Wisconsin Public Radio had two good pieces, one theirs, one NPR’s to end the week on the Algae blooms in Lake Erie and how Lake Michigan is ripe for one of their own, around the Green Bay area and probably other parts of the lake (Sheboygan River at Sheboygan?)
Here is the National Public Radio story on the local Ohio farmers now under the spotlight for the Lake Erie bloom, according to the story, the farmers try to minimize their phosphorus applications, but the story does not go into detail into how it happens.
The WPR story refers to Wisconsin’s EPA regulations as voluntary and not tracked and regulated. Farmers of course have good reason to minimize fertilizer application to save money in production so they can make a profit per acre/bushel on each crop.

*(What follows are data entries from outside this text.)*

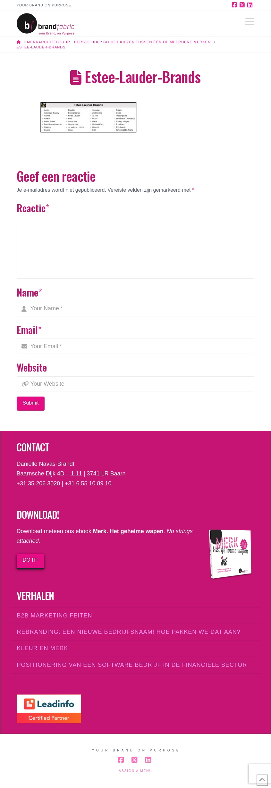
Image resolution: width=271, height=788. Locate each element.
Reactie (33, 207)
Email (29, 329)
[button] (249, 21)
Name (29, 292)
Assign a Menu (135, 771)
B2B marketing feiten (54, 615)
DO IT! (30, 560)
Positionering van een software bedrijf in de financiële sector (132, 665)
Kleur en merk (42, 648)
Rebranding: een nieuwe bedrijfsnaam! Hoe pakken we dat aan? (129, 632)
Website (32, 367)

This is where the UAV revolution I wrote about a couple days ago at Farmfest in Redwood Falls, MN about the low altitude (less than 500ft) drones already in action. I do not have any data on the Wisconsin or Ohio Farm Bureaus as to how many farmers in the lake watersheds are deploying this technology as it is so new (most Minnesota farm runoff heads to the Gulf of Mexico, some to Hudson Bay, and some to Lake Superior). This is a amazing market for this small scale technology through Sept 2015 and beyond (larger drones can probably fly after that date if the FAA approves them).
To maximize compliance it would be a combination of EPA regulations, government grants, and profit motivation by each farmer to get UAV technology, minimize phosphorous application through detailed map field data. To maximize the watershed reductions, Farm Bureau agreements to share data so large spatial datasets can be created will keep the Great Lakes as blue as possible and the water as clean as possible and drinkable as possible.